PV-leaf outdoor test

The outdoor testing platform is located on the roof of the Roderic Hill Building in the South Kensington Campus of Imperial College London (51° 29′ 58.11′′ N 0° 10′ 41.7648′′ W). Both the PV-leaf and standalone PV cell used for benchmarking/comparison purposes were oriented southwards and titled 30°. The methods used for measuring the operating temperature, mass flow rate and humidity were the same as the indoor tests. The solar irradiance was measured by a pyranometer (KIPP & ZONEN-CMP6). The wind speed was measured by a weather station (YOUSHIKO YC9388 with an accuracy of ±10%). The electronic balance was protected by a wind and sun shield.

Simulation method

Comprehensive steady-state 3-D finite element models of the standalone PV cell and PV-leaf were developed using the COMSOL Multiphysics software (Version 5.6).

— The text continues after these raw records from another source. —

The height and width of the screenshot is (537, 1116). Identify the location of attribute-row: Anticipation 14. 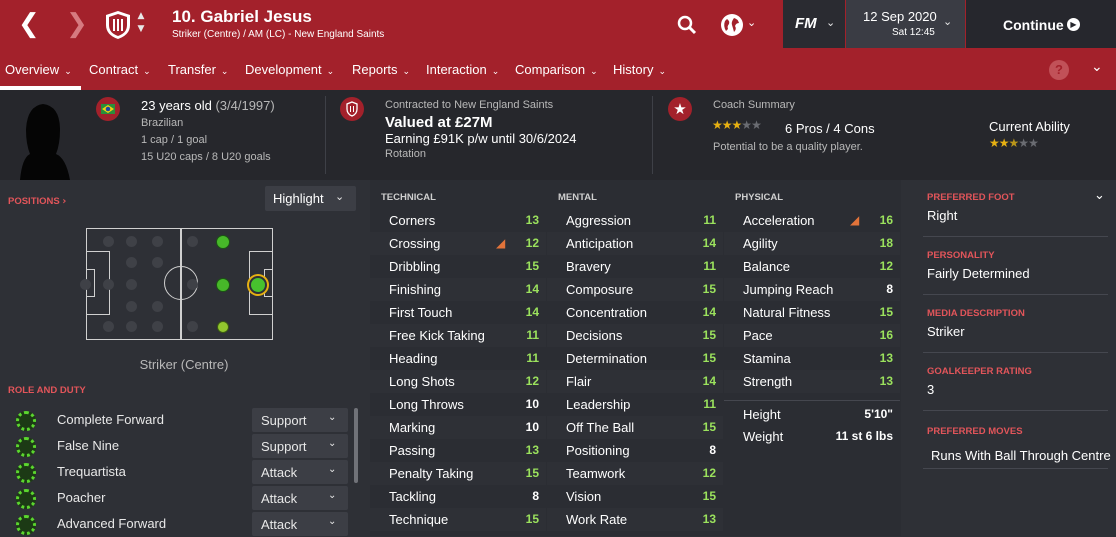
(635, 244).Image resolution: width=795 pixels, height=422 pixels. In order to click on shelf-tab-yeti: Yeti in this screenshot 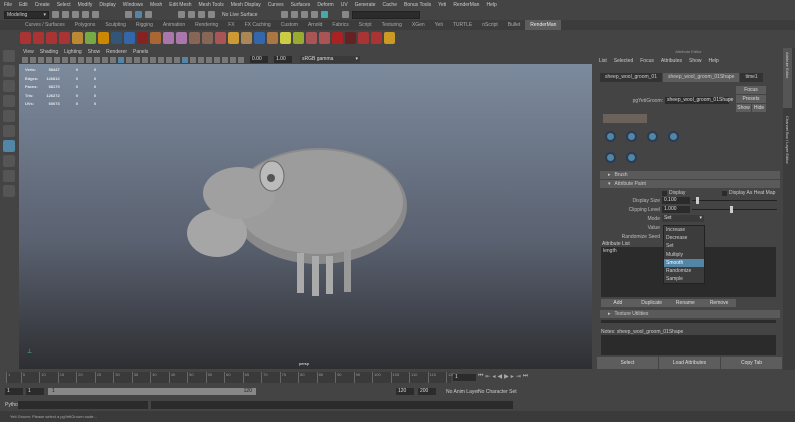, I will do `click(439, 25)`.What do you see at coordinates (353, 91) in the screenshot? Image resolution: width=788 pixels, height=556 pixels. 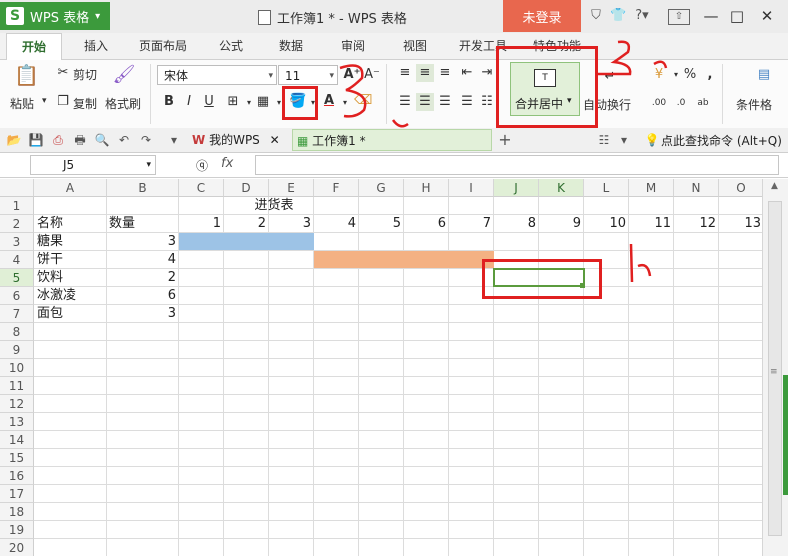 I see `handwritten-three` at bounding box center [353, 91].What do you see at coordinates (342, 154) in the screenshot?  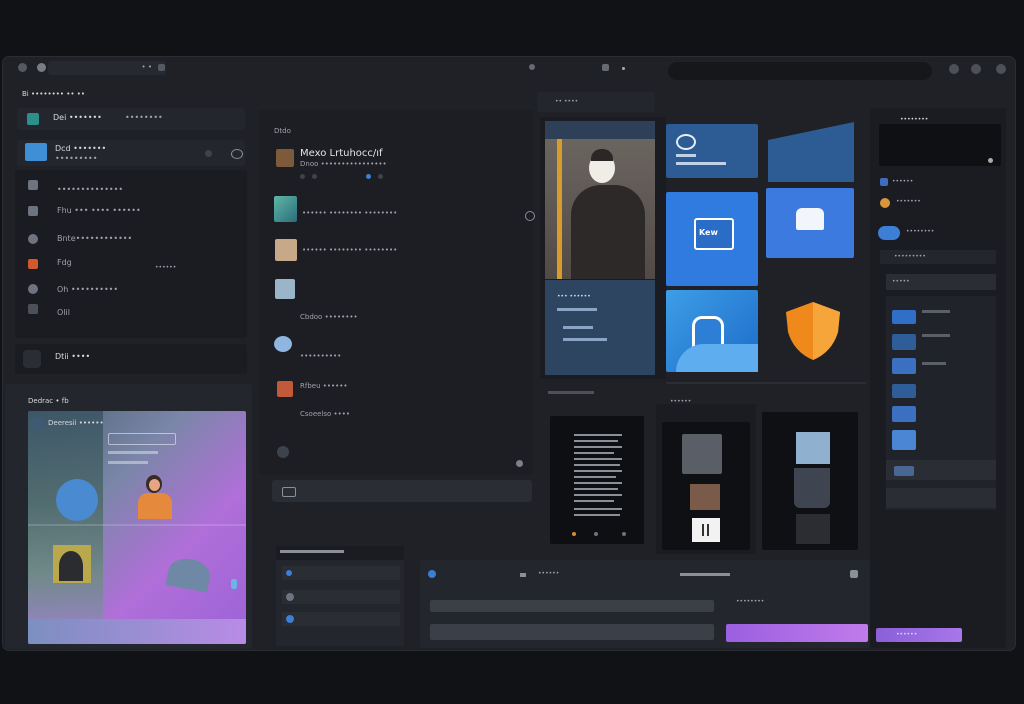 I see `post-title: Mexo Lrtuhocc/ıf` at bounding box center [342, 154].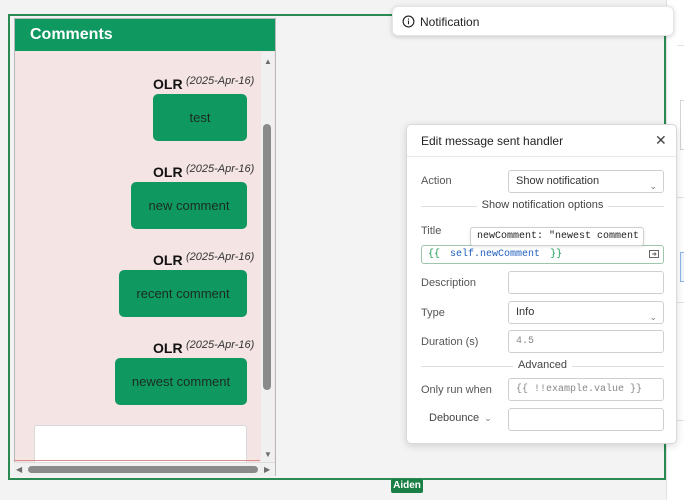 Image resolution: width=684 pixels, height=500 pixels. I want to click on type-select: Info ⌄, so click(586, 312).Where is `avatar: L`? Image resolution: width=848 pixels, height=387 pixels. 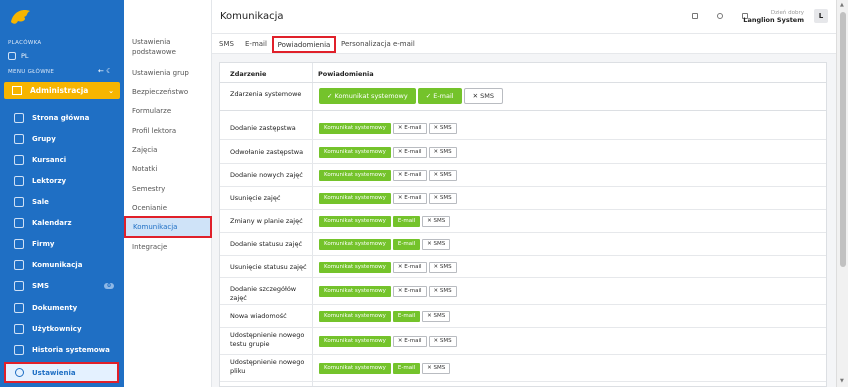 avatar: L is located at coordinates (821, 16).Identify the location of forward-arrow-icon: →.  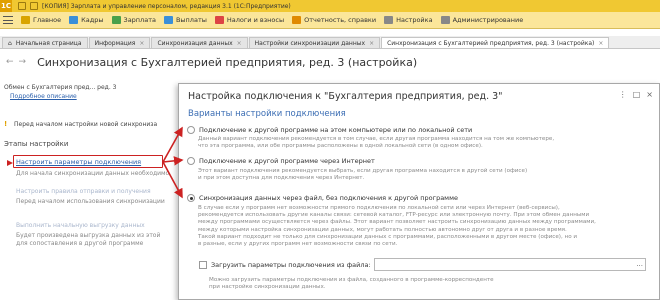
(23, 62).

All the geometric parameters and thermophysical properties are the same as the prototype. The evaporation curve of the PV-leaf (Supplementary Fig. 4) was applied to the model. The models have been validated against the experiment data and then used to investigate the daily performance of the standalone PV cell and PV-leaf (Supplementary Figs. 5 and 7).

Reporting summary

Further information on research design is available in the Nature Portfolio Reporting Summary linked to this article.